• [Stored dataset items]:
====
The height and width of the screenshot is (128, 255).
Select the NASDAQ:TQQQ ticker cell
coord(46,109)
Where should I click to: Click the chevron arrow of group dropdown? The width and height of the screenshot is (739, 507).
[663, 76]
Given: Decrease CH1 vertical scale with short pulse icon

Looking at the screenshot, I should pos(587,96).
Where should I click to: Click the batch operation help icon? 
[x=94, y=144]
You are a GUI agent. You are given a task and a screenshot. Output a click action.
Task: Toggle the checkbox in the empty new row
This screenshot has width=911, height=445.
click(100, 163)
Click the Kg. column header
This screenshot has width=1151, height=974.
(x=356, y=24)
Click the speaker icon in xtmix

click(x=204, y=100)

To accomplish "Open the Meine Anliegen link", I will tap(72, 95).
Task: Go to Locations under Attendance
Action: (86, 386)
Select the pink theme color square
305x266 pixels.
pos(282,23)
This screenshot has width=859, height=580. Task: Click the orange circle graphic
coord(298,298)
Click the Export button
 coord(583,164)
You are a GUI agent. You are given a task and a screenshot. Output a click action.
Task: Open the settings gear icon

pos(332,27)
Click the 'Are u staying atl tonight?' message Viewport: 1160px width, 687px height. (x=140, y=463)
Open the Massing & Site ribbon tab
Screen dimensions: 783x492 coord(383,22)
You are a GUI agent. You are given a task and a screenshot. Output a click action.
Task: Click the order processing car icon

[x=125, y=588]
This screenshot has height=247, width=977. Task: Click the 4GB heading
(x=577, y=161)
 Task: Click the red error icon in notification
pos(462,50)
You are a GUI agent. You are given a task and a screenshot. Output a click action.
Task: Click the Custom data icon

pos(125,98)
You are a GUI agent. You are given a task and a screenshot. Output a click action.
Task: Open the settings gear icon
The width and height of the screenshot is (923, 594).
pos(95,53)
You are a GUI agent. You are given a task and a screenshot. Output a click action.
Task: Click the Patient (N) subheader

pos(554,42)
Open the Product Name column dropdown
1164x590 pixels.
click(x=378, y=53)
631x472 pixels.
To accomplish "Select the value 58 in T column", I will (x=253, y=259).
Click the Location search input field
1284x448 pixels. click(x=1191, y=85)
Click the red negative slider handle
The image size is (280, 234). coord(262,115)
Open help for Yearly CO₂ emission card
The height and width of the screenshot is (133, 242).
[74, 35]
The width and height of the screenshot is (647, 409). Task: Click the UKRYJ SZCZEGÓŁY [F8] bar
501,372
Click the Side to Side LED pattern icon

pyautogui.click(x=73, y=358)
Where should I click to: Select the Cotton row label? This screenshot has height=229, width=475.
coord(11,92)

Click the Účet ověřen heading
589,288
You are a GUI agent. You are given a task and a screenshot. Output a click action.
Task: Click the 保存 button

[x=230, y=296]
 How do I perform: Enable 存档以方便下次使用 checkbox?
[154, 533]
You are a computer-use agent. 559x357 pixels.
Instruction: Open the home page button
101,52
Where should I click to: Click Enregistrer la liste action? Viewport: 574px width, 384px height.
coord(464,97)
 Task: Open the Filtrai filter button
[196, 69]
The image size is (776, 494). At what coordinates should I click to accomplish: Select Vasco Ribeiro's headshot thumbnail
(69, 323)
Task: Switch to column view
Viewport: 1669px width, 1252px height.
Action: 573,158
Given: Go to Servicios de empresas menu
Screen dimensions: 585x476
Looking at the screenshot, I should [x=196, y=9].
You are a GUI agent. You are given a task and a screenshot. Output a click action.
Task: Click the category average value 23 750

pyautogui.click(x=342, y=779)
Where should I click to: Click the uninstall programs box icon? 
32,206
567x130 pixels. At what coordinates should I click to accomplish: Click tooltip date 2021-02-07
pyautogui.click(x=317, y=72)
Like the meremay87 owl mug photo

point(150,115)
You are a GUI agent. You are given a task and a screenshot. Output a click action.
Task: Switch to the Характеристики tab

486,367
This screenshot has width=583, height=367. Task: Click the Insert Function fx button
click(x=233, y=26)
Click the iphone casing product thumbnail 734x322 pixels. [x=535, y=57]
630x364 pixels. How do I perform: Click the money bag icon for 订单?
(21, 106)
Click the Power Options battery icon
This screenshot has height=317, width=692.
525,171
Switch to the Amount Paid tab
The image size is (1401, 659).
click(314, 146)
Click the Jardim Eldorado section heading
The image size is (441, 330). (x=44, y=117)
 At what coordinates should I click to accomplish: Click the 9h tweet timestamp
====
• [TASK INSTRUCTIONS]:
Print the line that contains "Click the Jardim Eldorado section heading", then every later line of the entries above up to and including the last, all exactly as written.

• [RESPONSE FOR THIS EXERCISE]:
Click the Jardim Eldorado section heading
The image size is (441, 330). (x=44, y=117)
 At what coordinates should I click to accomplish: Click the 9h tweet timestamp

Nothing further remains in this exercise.